Nous avons reçu ce témoignage la veille du résultat d’un procès en Cour d’Appel de Paris (cf rubrique historique de la molécule).
« Je suis « fille Distilbène ». Ma mère a pris ce médicament pendant 9 mois en 1968. Nous avons retrouvé les ordonnances de l’époque sur l’ordonnancier gardé dans les archives du pharmacien. Cela aurait dû être une preuve écrite d’une importance capitale.
Mon passé gynécologique est très lourd. Dysménorrhée, endométrioses à répétition, utérus en T, infertilité, deux fausses couches, et par «miracle» deux grossesses difficiles, douloureuses, strictement alitées et médicalement surveillées tous les 15 jours à l’hôpital de la Croix Rousse à Lyon.
Comme j’ai beaucoup déménagé, j’ai connu plusieurs médecins qui ont tous diagnostiqué la même chose : hypoplasie utérine. Vue et suivie par des professeurs en médecine, membres du Conseil Scientifique de Réseau D.E.S. France.
La dernière endométriose, sévère, fut suspectée être un début de cancer, donc hystérectomie totale et annexielle (ovaires et trompes) à 33 ans !
J’ai intenté un procès avec toutes les preuves et les témoignages, et un avocat spécialiste du DES. Ce fut le procès de la honte et de l’humiliation avec des expertises odieuses et des comptes-rendus scandalisant les professeurs qui m’ont toujours accompagnée !
Après 4 années de combat, j’ai gagné : le montant accordé a juste suffi à couvrir mes frais d’avocat, alors que mon dossier comprenait des preuves éloquentes !
Donc je réagis en voyant les actualités pour ces deux plaignantes dont le jugement sera rendu demain, 26 octobre 2012.
L’injustice de la justice ! Quand l’argent rend les hommes irresponsables, on laisse des milliers d’enfants victimes d’un médicament nocif. C’est scandaleux.»
Virginie
Ce témoignage suscite en nous, l’équipe de rédaction de Réseau D.E.S. France, plusieurs réflexions.
Notre ressenti est que cette procédure n’a pas permis à Virginie d’être apaisée, d’avoir le sentiment de justice, car la réparation financière est ridicule, au regard de son histoire et des souffrances endurées.
Nous devons nous rappeler qu’une procédure ne peut pas réparer les dommages. Quel que soit le montant obtenu, il ne pourra jamais réparer ce que le DES a causé dans notre vie, lorsqu’on se sent blessée dans notre corps.
Son témoignage montre que chacun progresse dans sa propre histoire, à son rythme, et que les procédures, outils d’apaisement pour les uns, ne sont pas nécessairement la solution pour les autres.

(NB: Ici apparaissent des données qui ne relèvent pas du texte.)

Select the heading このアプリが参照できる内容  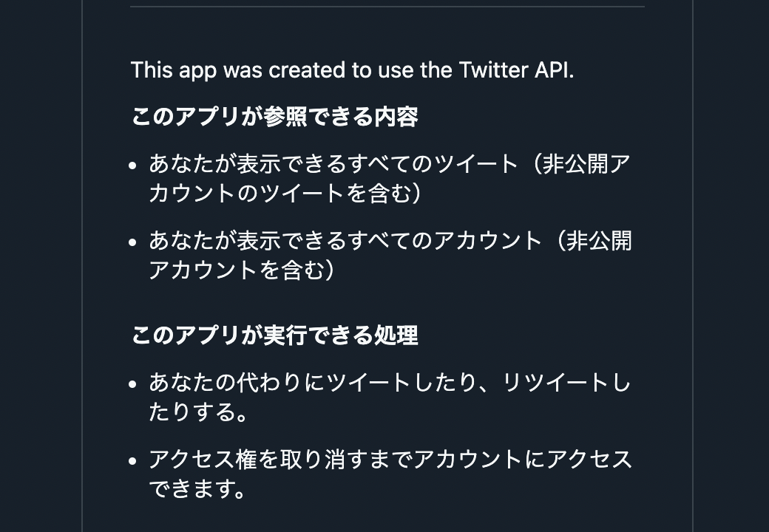[274, 117]
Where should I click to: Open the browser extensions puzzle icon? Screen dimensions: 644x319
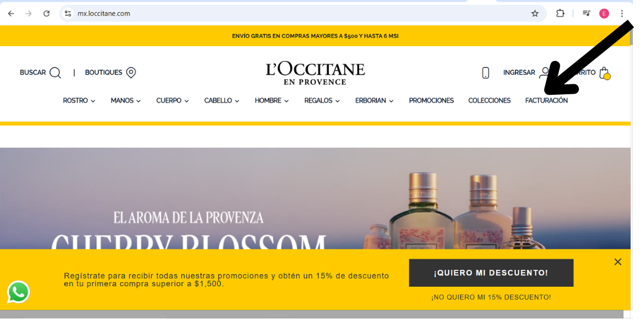(x=560, y=13)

Penser que toutes les «filles DES» devraient se réunir pour agir en justice, c’est ne pas prendre en compte le cheminement de chacune. Aller ou ne pas aller en procédure n’est ni une bonne, ni une mauvaise attitude. Cela doit rester une décision personnelle, prise de manière éclairée, et après avoir cerné précisément ses motivations et les risques encourus.